▸ **Information provided**:

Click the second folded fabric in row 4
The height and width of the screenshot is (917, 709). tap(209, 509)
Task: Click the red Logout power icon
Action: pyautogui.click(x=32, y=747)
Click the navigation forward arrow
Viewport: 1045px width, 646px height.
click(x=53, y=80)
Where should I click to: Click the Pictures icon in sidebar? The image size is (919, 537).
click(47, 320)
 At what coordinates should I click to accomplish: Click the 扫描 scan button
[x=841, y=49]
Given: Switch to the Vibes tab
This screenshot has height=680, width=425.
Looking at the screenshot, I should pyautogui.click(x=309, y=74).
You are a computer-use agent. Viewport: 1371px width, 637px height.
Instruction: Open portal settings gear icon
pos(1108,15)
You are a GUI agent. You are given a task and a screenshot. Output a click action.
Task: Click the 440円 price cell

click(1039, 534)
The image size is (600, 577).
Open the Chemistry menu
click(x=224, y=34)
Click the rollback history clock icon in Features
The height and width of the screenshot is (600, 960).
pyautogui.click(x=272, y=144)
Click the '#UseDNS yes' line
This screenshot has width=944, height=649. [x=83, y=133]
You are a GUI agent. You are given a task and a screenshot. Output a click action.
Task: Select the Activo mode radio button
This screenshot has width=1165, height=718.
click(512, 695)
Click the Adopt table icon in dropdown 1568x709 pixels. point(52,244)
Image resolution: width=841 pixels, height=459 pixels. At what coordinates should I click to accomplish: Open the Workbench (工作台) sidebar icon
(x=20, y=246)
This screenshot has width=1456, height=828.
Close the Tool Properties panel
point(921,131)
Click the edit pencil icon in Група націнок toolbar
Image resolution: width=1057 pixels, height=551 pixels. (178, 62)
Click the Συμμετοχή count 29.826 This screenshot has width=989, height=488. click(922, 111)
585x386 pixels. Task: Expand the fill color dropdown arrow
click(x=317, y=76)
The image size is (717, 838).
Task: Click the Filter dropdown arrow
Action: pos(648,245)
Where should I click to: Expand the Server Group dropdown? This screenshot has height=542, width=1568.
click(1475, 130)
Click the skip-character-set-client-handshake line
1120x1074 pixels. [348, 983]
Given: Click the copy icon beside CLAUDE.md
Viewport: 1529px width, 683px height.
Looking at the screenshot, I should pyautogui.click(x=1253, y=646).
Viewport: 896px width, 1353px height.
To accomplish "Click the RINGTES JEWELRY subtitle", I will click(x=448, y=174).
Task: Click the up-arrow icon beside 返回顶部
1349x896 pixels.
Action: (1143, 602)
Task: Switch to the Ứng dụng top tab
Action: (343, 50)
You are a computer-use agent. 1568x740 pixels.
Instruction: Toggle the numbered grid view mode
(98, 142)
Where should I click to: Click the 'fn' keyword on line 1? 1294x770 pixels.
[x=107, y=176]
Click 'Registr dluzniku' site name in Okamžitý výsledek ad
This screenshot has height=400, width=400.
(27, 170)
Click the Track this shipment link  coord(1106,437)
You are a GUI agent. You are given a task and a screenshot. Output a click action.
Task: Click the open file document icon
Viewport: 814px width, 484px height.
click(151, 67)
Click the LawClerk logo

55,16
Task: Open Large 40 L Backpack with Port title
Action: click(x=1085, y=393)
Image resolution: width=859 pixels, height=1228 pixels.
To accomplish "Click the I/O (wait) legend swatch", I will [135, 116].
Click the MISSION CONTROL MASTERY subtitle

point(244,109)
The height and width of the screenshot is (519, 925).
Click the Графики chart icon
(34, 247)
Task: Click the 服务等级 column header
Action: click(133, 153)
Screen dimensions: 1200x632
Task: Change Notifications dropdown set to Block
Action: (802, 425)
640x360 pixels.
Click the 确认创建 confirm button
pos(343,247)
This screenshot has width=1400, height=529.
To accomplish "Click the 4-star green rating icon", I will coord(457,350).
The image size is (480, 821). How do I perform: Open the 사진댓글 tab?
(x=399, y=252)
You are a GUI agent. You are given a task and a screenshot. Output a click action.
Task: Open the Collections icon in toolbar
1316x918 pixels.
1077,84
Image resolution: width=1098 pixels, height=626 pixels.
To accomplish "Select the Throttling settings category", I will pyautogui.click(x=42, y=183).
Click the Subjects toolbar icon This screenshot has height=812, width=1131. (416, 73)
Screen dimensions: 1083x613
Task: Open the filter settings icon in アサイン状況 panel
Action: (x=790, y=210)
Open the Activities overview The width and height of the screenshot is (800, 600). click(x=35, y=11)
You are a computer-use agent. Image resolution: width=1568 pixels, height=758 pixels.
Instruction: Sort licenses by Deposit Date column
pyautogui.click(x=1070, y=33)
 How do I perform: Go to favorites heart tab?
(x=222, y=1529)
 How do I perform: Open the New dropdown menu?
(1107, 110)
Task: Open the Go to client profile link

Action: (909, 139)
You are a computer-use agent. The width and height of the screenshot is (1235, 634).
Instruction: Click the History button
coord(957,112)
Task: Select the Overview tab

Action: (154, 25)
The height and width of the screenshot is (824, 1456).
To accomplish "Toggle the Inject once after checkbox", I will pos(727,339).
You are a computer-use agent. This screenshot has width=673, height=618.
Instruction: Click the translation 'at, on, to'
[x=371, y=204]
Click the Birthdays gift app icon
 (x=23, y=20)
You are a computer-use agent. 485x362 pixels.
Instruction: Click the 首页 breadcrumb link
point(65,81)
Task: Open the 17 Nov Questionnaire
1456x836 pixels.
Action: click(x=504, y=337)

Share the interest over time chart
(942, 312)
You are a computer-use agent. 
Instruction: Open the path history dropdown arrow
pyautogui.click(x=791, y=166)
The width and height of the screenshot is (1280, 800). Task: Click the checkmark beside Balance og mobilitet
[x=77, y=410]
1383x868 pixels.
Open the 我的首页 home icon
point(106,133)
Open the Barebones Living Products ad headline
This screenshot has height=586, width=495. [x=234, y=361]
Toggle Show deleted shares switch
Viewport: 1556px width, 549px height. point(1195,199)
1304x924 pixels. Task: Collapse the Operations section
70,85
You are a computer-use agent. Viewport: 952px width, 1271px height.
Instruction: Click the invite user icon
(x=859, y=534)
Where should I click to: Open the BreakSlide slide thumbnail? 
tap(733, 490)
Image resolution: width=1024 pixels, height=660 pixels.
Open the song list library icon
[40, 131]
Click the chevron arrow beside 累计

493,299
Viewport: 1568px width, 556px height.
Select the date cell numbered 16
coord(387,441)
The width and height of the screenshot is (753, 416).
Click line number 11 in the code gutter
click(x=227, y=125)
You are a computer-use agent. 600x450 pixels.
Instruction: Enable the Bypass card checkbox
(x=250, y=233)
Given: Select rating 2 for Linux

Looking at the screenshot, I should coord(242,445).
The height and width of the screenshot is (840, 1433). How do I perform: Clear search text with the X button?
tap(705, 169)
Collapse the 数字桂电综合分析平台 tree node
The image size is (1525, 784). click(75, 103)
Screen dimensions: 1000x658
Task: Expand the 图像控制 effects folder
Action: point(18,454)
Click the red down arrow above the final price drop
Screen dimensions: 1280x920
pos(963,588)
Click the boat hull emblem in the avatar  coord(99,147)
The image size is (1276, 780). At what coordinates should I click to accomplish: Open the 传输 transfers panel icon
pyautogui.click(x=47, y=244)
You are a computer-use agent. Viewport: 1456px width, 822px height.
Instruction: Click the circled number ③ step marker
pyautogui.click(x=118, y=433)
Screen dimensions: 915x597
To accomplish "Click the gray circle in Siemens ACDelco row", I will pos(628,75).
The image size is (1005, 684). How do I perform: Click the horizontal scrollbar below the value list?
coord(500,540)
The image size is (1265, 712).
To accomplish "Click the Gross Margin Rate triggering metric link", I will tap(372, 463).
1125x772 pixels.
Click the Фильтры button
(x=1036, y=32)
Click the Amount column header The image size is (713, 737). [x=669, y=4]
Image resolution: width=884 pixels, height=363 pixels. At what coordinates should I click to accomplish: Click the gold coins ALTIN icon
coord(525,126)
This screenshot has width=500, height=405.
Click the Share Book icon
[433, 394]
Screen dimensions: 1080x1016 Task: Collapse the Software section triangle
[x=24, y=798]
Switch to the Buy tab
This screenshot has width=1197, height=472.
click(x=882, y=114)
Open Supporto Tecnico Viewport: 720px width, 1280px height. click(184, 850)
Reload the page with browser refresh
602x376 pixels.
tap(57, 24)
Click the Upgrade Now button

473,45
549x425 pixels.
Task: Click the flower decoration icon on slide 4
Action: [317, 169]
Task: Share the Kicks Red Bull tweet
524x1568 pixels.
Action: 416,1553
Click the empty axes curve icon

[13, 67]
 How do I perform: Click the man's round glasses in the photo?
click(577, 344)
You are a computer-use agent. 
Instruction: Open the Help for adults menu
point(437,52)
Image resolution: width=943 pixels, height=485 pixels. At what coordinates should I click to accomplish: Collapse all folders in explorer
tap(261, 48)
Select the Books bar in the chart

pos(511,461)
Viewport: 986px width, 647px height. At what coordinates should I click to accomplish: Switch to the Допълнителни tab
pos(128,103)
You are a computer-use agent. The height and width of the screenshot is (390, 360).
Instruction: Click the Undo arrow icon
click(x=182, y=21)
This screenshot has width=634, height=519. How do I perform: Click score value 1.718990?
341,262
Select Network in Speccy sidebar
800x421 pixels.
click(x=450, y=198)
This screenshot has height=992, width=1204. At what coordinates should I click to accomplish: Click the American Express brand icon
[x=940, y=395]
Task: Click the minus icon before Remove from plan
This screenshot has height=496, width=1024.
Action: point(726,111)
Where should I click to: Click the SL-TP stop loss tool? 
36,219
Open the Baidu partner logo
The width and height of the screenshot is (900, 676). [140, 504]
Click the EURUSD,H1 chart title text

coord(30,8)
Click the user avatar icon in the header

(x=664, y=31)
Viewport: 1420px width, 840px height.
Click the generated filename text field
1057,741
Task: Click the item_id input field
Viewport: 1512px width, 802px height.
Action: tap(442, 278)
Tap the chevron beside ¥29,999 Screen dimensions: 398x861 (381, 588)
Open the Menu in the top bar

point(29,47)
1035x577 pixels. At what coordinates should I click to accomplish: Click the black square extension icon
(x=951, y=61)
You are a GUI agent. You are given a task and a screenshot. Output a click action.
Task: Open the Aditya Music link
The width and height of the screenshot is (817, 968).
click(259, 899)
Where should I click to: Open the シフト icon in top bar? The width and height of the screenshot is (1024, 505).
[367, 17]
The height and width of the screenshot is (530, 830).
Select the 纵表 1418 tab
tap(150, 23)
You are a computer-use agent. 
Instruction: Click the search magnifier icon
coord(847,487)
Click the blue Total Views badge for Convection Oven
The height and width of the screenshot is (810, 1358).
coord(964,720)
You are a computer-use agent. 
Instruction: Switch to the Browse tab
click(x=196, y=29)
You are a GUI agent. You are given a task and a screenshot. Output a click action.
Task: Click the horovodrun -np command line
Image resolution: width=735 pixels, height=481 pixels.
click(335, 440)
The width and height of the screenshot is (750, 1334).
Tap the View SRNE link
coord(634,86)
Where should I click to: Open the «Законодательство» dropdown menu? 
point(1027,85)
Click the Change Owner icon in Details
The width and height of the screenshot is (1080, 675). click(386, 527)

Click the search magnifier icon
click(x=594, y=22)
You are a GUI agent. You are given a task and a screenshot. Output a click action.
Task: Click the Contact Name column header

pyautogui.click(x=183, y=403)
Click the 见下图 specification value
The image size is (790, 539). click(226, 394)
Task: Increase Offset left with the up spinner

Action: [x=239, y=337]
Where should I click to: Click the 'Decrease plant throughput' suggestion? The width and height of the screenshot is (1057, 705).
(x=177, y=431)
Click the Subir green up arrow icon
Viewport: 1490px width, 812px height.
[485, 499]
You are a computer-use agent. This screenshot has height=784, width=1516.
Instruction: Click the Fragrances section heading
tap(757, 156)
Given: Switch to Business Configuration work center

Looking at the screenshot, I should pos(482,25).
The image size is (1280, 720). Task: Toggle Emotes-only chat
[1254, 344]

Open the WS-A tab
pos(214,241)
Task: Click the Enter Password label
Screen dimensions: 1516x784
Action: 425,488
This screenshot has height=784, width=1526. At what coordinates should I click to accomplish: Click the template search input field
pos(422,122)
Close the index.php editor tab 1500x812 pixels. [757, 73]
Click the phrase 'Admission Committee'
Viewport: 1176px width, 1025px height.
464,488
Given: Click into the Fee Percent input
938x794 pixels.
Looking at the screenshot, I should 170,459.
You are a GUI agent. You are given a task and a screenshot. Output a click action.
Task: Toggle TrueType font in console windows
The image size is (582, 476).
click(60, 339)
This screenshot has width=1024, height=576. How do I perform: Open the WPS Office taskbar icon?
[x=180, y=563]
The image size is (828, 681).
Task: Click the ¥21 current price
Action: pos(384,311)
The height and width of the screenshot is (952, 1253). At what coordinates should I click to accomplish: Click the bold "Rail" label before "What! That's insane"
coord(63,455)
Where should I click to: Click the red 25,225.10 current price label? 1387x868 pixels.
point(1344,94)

▸ **Exercise directions**:
Extract from the records above the lines from the one containing "has width=673, height=618." to the one containing "Click the boat", both lines included, exactly as they appear and with nothing else.

▸ **Reply**:
You are a computer-use agent. This screenshot has width=673, height=618.
Instruction: Click the translation 'at, on, to'
[x=371, y=204]
Click the Birthdays gift app icon
 (x=23, y=20)
You are a computer-use agent. 485x362 pixels.
Instruction: Click the 首页 breadcrumb link
point(65,81)
Task: Open the 17 Nov Questionnaire
1456x836 pixels.
Action: click(x=504, y=337)

Share the interest over time chart
(942, 312)
You are a computer-use agent. 
Instruction: Open the path history dropdown arrow
pyautogui.click(x=791, y=166)
The width and height of the screenshot is (1280, 800). Task: Click the checkmark beside Balance og mobilitet
[x=77, y=410]
1383x868 pixels.
Open the 我的首页 home icon
point(106,133)
Open the Barebones Living Products ad headline
This screenshot has height=586, width=495. [x=234, y=361]
Toggle Show deleted shares switch
Viewport: 1556px width, 549px height. point(1195,199)
1304x924 pixels. Task: Collapse the Operations section
70,85
You are a computer-use agent. Viewport: 952px width, 1271px height.
Instruction: Click the invite user icon
(x=859, y=534)
Where should I click to: Open the BreakSlide slide thumbnail? 
tap(733, 490)
Image resolution: width=1024 pixels, height=660 pixels.
Open the song list library icon
[40, 131]
Click the chevron arrow beside 累计

493,299
Viewport: 1568px width, 556px height.
Select the date cell numbered 16
coord(387,441)
The width and height of the screenshot is (753, 416).
Click line number 11 in the code gutter
click(x=227, y=125)
You are a computer-use agent. 600x450 pixels.
Instruction: Enable the Bypass card checkbox
(x=250, y=233)
Given: Select rating 2 for Linux

Looking at the screenshot, I should coord(242,445).
The height and width of the screenshot is (840, 1433). How do I perform: Clear search text with the X button?
tap(705, 169)
Collapse the 数字桂电综合分析平台 tree node
The image size is (1525, 784). click(75, 103)
Screen dimensions: 1000x658
Task: Expand the 图像控制 effects folder
Action: point(18,454)
Click the red down arrow above the final price drop
Screen dimensions: 1280x920
pos(963,588)
Click the boat hull emblem in the avatar  coord(99,147)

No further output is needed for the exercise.